On the outside this seems like a no brainer.  The baby is only 2 weeks old.  It hasn’t lived through much yet.  Only after a few days I started really applying this concept to life as a whole.

Want to know why the person at work complains so much?  It’s because they’ve never experienced true displeasure.  Want to know why that person breaks down in tears when confronted about something?  It’s because they’ve never felt real emotional pain.  People can only react to the level in which they’ve been tested.  The old saying a sword is only a sword after it’s been in the fire and beaten by the makers maul is the honest truth.  The more real life we experience and the more we try our emotional reactions the better we can cope with stress, loss, and pain.  This is why the military trains soldiers under very harsh and trying conditions.  To adjust their minds to working in subprime environments.
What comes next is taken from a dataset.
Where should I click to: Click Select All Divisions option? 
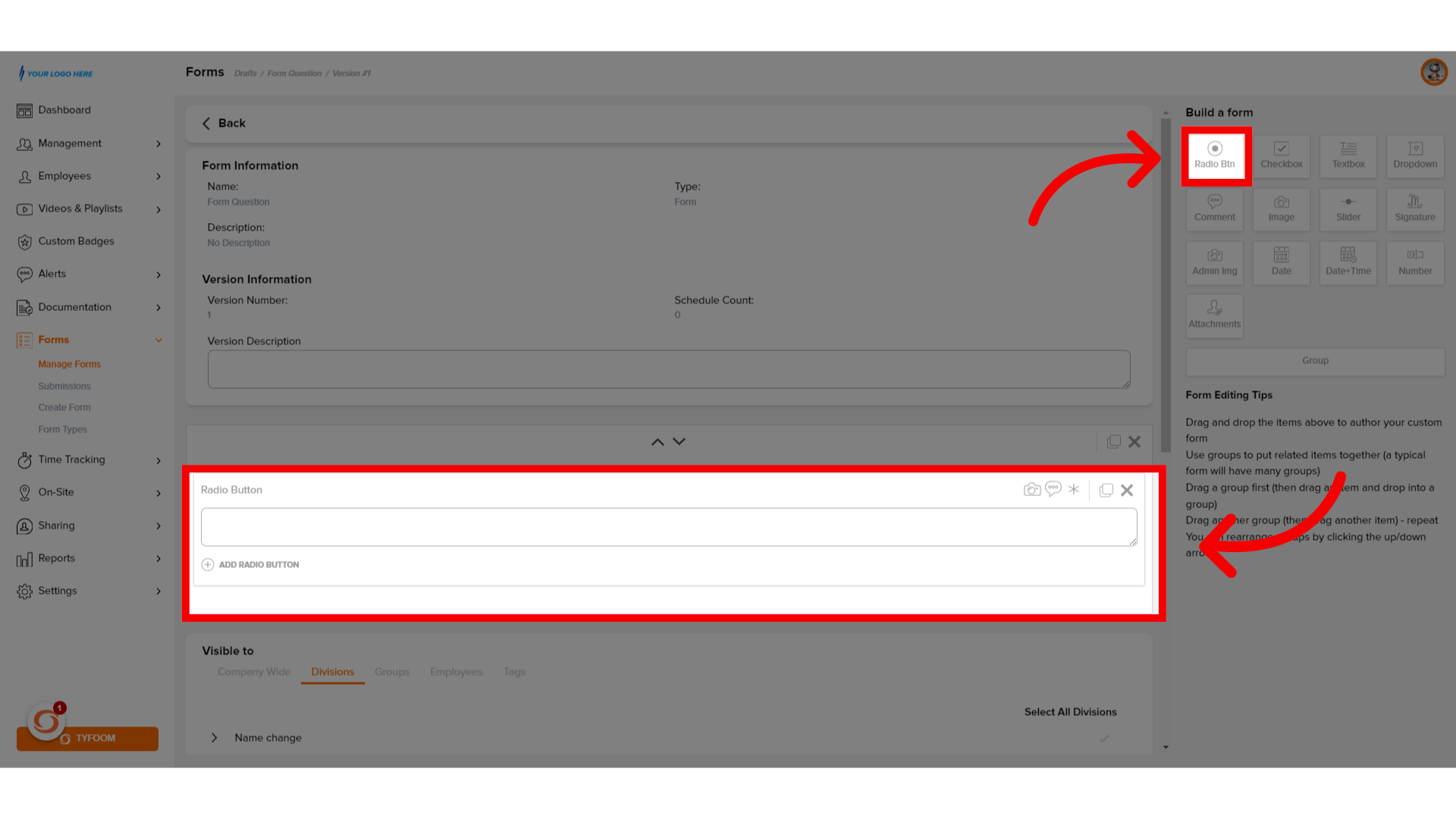[x=1071, y=711]
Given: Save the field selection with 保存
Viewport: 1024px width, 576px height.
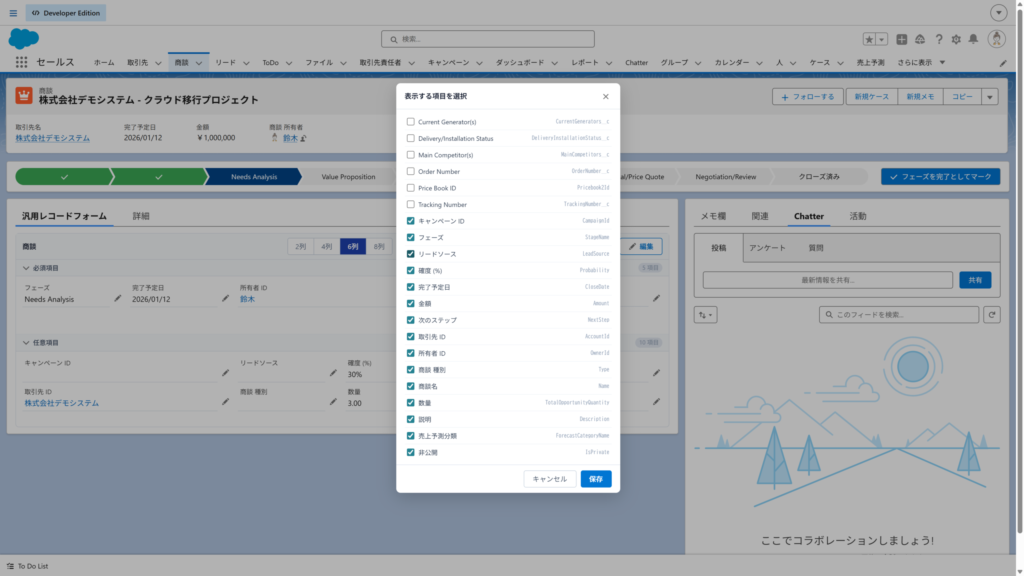Looking at the screenshot, I should (x=595, y=479).
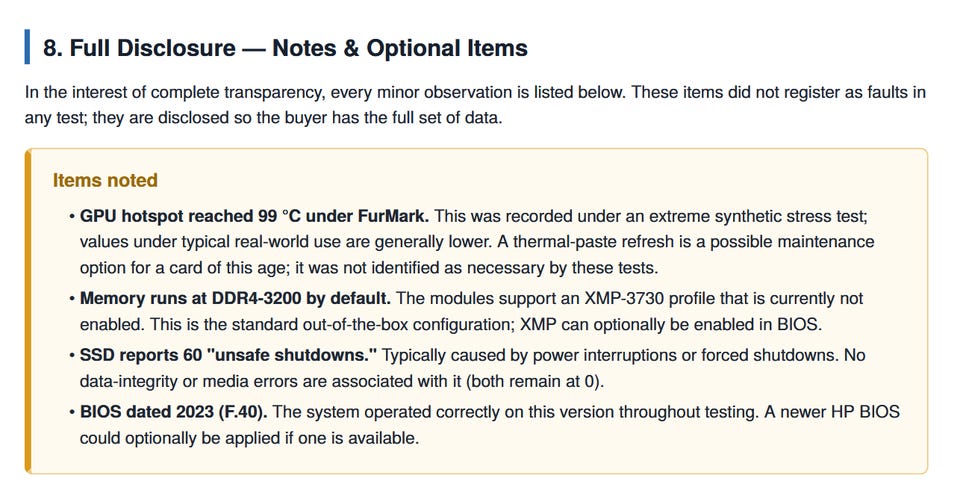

It was after this revolution I decided to no longer shelter my kids from life.  All too often I witness parents sheltering their kids from pain or grief.  Little things like giving in when they’re throwing a tantrum at the store for candy to small lies like the goldfish swam away instead of letting them feel grief on a small-scale.

Sheltering our children from the pain of life seems like a loving thing to do, but what happens when they’re on their own?  Without you?  Without anyone?  What happens when they get their first car, lock themselves out, and have to walk in the rain back home for a spare set?  Are they going to be able to cope with being wet, cold, and having to walk a few miles, or are they going to break down into a sobbing pile of pity and wait for someone to come rescue them?

I stopped coddling my kids.  It was a hard decision to make.  When they break a toy, lose a game, or stub their toe I make sure they know I love them, and if the situation requires real aid and assistance that I will be the first to be there.  I don’t coddle them and make it all better though.  Protect them, but let them fall.  The next time a similar situation occurs they will have developed the skill set required to handle everything life throws at them.

This seems cold and harsh, but it’s necessary.  I love my children unconditionally and work very hard to give them everything they need.  Money wont buy everything though.  Teaching them how to navigate life with confidence is key.

I employ you to do the same.  Just realize it will be harder on you than on them.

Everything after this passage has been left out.